Two minutes into the ride, the lady, very loudly, said. “You are so ignorant.  You don’t care about people who are handicapped.  You did that on purpose.  You ran over my foot and now it hurts and you are a (insert insult here…I can’t remember the specifics).  I smiled and said “I’m so sorry. I really did not mean to hurt you.”

“Yes you did!”  She proclaimed loudly and started with her insults again.

My bus drive wasn’t long, but it felt like forever.

Finally, I stood up for myself, with tears running down my face.  I got off the bus at my stop. It seemed appropriate that it would be raining buckets outside.

Something amazing happened though.  A young asian lady, who spoke no english, came over to me and put her umbrella over my head and walked with me, in complete silence to my apartment.  We hugged.  She left.  I have not seen her since.

To me, that is support.  Random support, but it doesn’t matter.  She bore my burden and covered me with grace.  It doesn’t matter what kind of support you receive…be it regular, inconsistent, often or not.  If it’s positive support, you have all you need.  You are rich, rich, rich indeed.

STOP.

You know, they say that the best indicator of a couple lasting for a lifetime is the kind of support they have around them.  If the people around them believe they should be together and love them through the difficulties, then they are more likely to last and thrive.

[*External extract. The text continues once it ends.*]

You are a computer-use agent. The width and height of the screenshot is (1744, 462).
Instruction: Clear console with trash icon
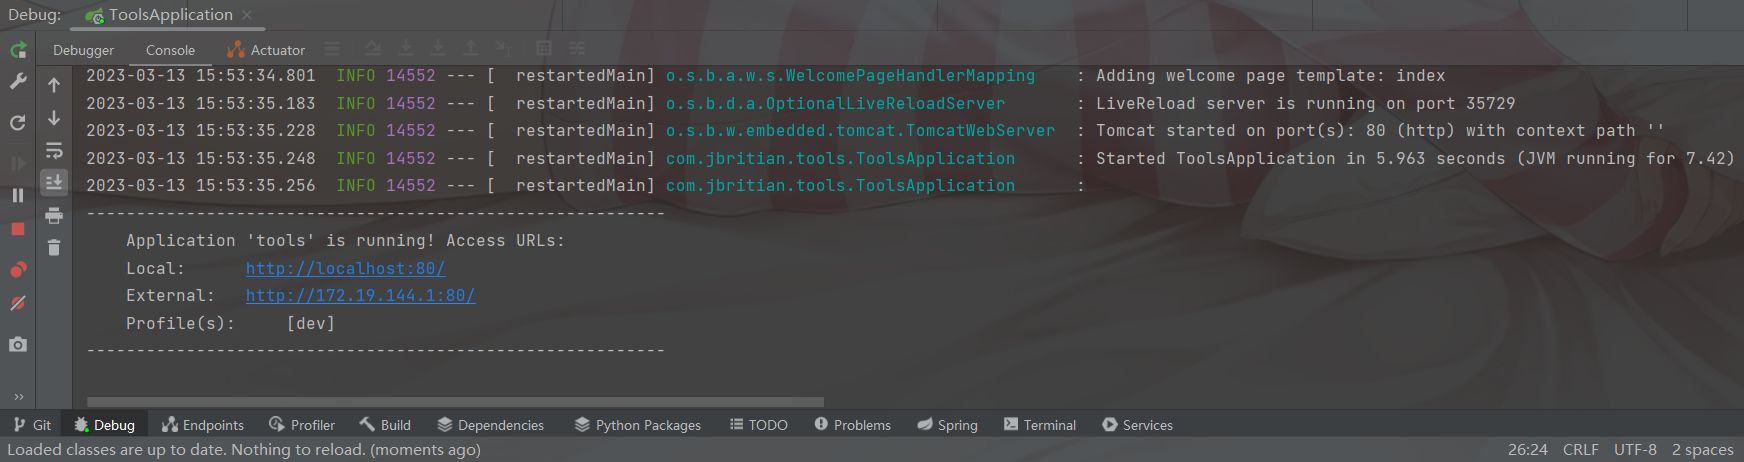point(54,247)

I say it’s also a good indicator of the kind of parent you will be and the kind of children you will raise.

Sometimes we have to work to build community and supports but I have found that God provides those good things, in his perfect timing.  I am so grateful for all the people who have been, are, and will be supportive of my family.  Some of those people have been supportive through books and blogs but they are still there.  Encouraging us to run the race well.

And so, even though I may not have a lot of material possessions or money, I am the most wealthy girl anyone has ever known.  Because I am loved and supported.

If you are supported, you also are the most wealthy, ever. 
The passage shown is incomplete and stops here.